Aim of the exercise:
Rewrite the rows below, changing every "screenshot" to "capture" and keeping everything else the same. Leave the pictures out.

Raw records:
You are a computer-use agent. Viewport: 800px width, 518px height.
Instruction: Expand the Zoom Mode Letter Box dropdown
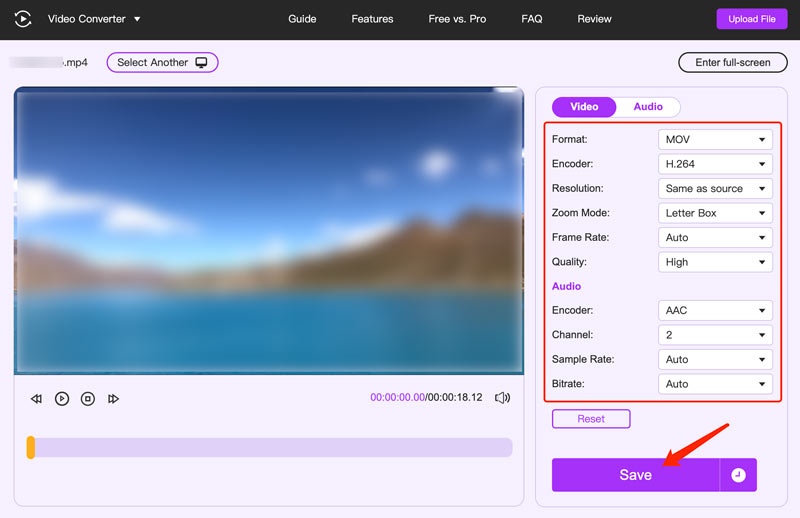click(x=715, y=213)
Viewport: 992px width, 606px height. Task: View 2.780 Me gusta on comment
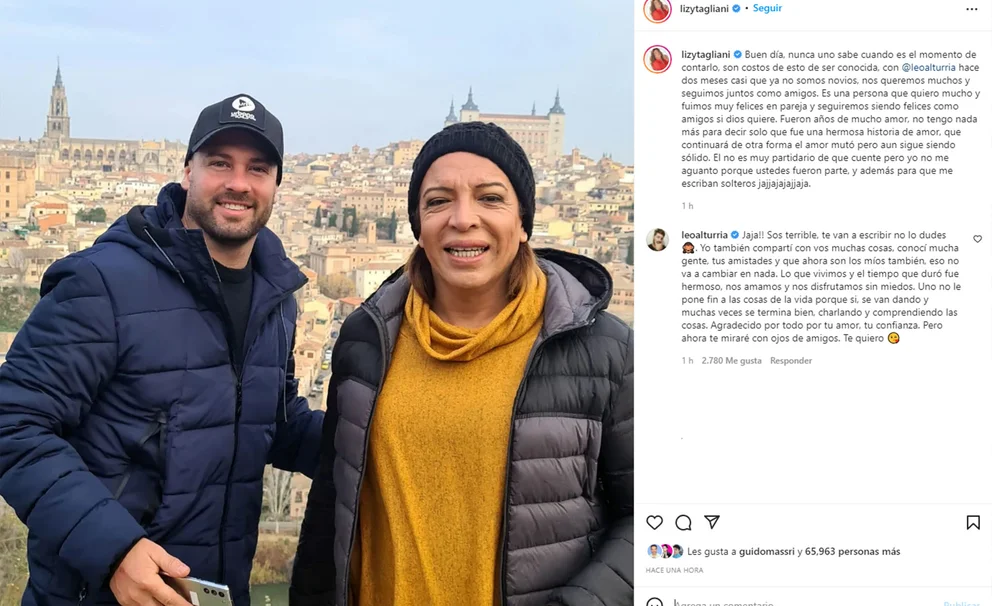[x=731, y=361]
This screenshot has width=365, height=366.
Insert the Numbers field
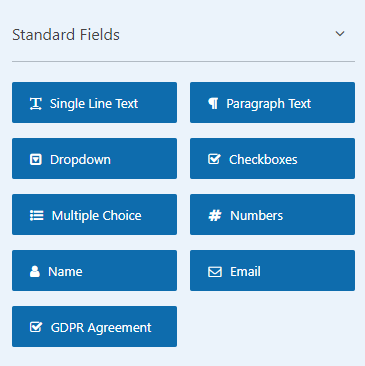[272, 215]
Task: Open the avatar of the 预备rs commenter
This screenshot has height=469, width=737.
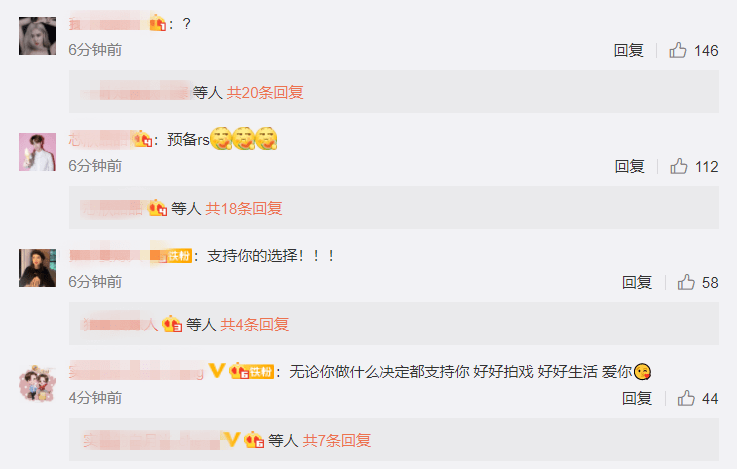Action: coord(38,152)
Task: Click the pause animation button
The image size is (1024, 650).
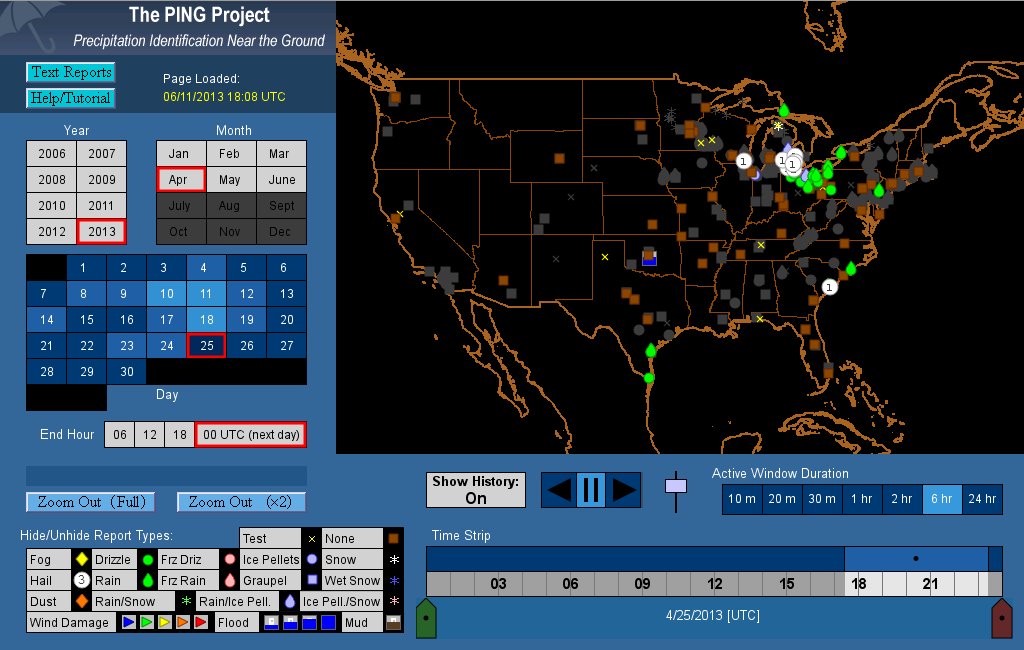Action: 590,489
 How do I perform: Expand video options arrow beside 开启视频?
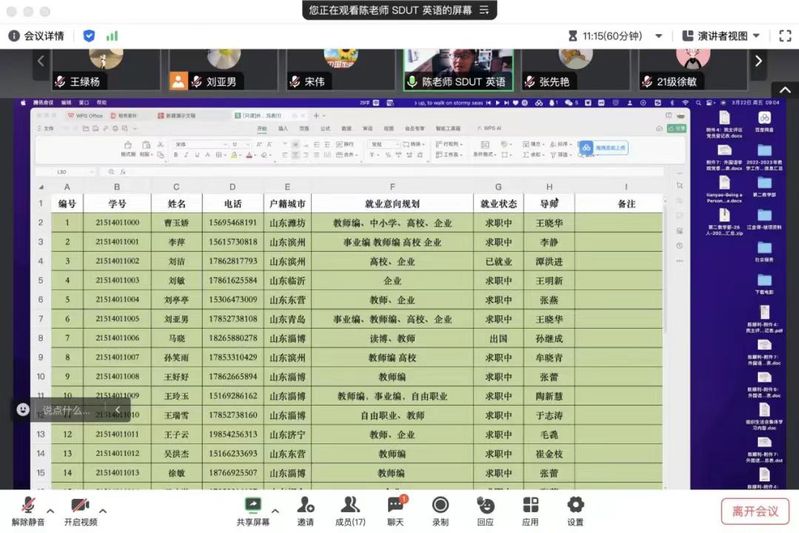point(102,510)
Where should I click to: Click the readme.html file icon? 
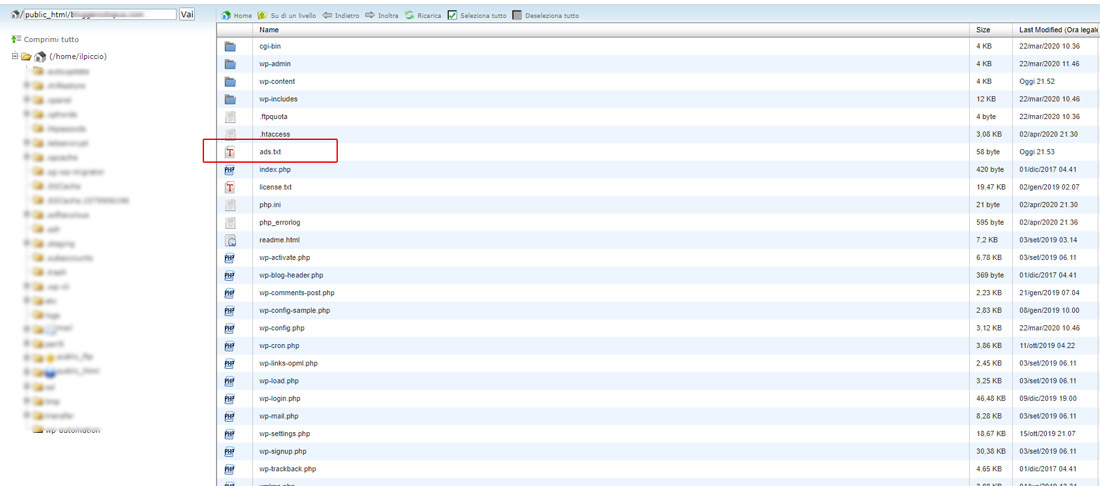click(x=230, y=240)

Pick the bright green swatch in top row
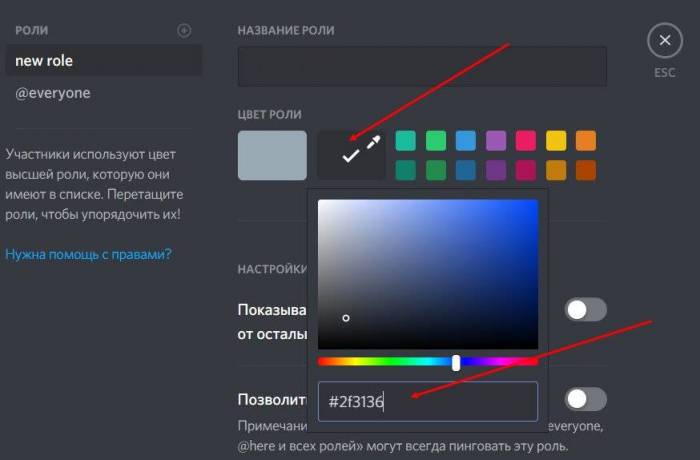click(x=436, y=141)
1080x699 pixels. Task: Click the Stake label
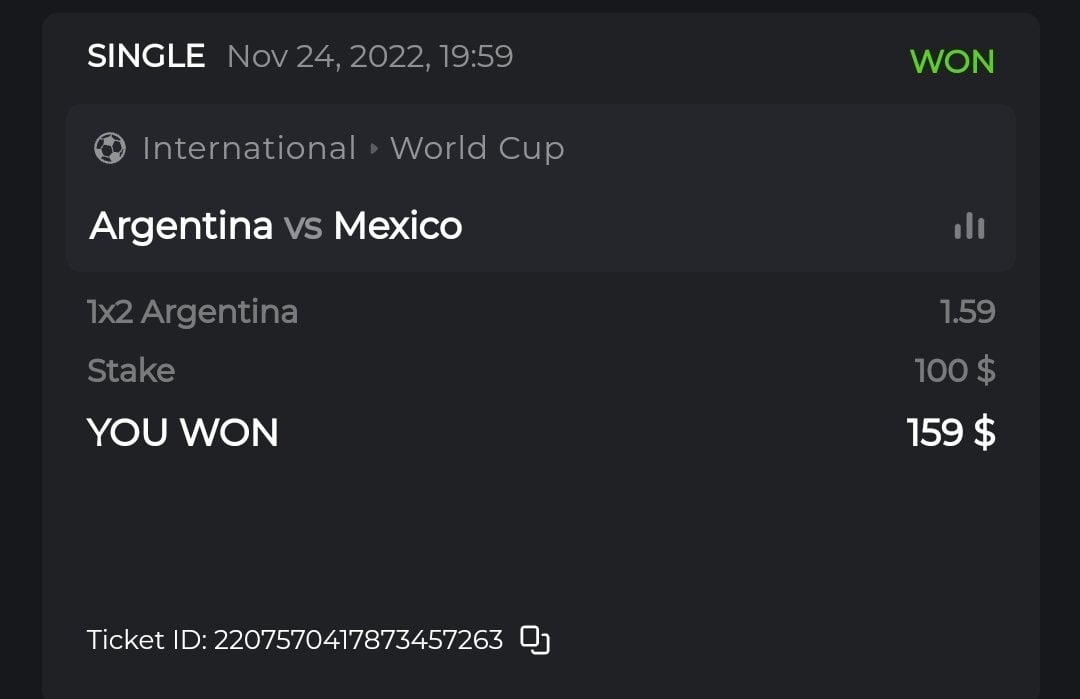tap(131, 371)
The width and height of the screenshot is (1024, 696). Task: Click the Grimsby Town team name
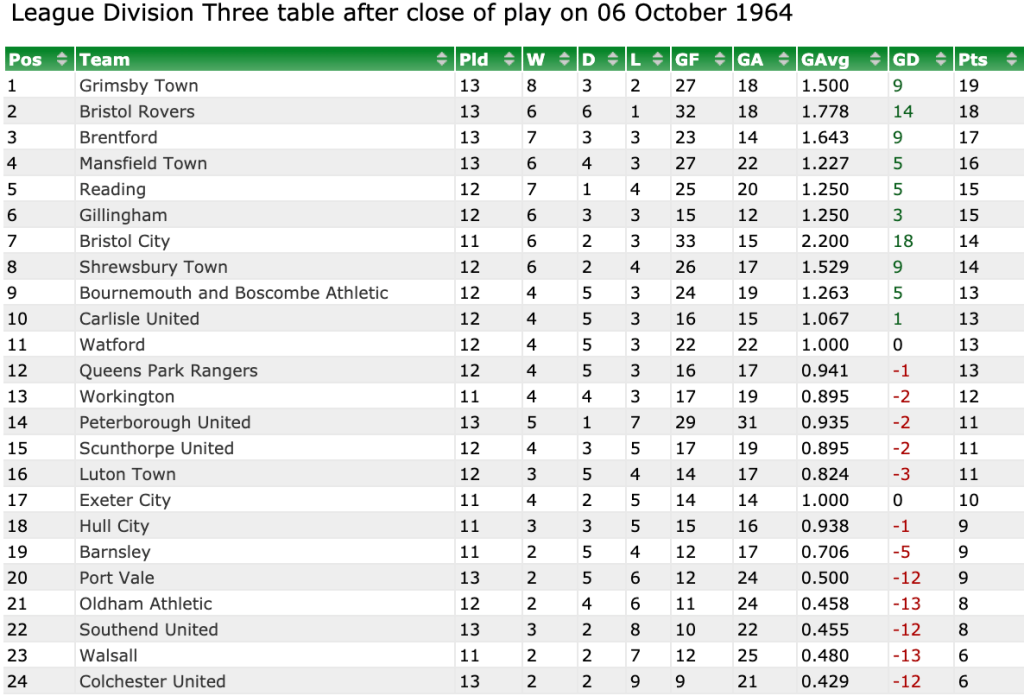(139, 86)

Answer to this exercise:
You are a computer-use agent. Viewport: 800px width, 518px height.
Instruction: Expand the Zoom Mode Letter Box dropdown
click(x=715, y=213)
Viewport: 992px width, 606px height. Task: View 2.780 Me gusta on comment
[x=731, y=361]
This capture has width=365, height=366.
Insert the Numbers field
[272, 215]
Task: Open the avatar of the 预备rs commenter
This capture has height=469, width=737.
Action: coord(38,152)
Task: Click the pause animation button
The image size is (1024, 650).
Action: 590,489
 How do I perform: Expand video options arrow beside 开启视频?
point(102,510)
Where should I click to: Click the readme.html file icon? 
click(x=230, y=240)

Pick the bright green swatch in top row
click(x=436, y=141)
1080x699 pixels. Task: Click the Stake label
tap(131, 371)
The width and height of the capture is (1024, 696). Task: Click the Grimsby Town team name
(139, 86)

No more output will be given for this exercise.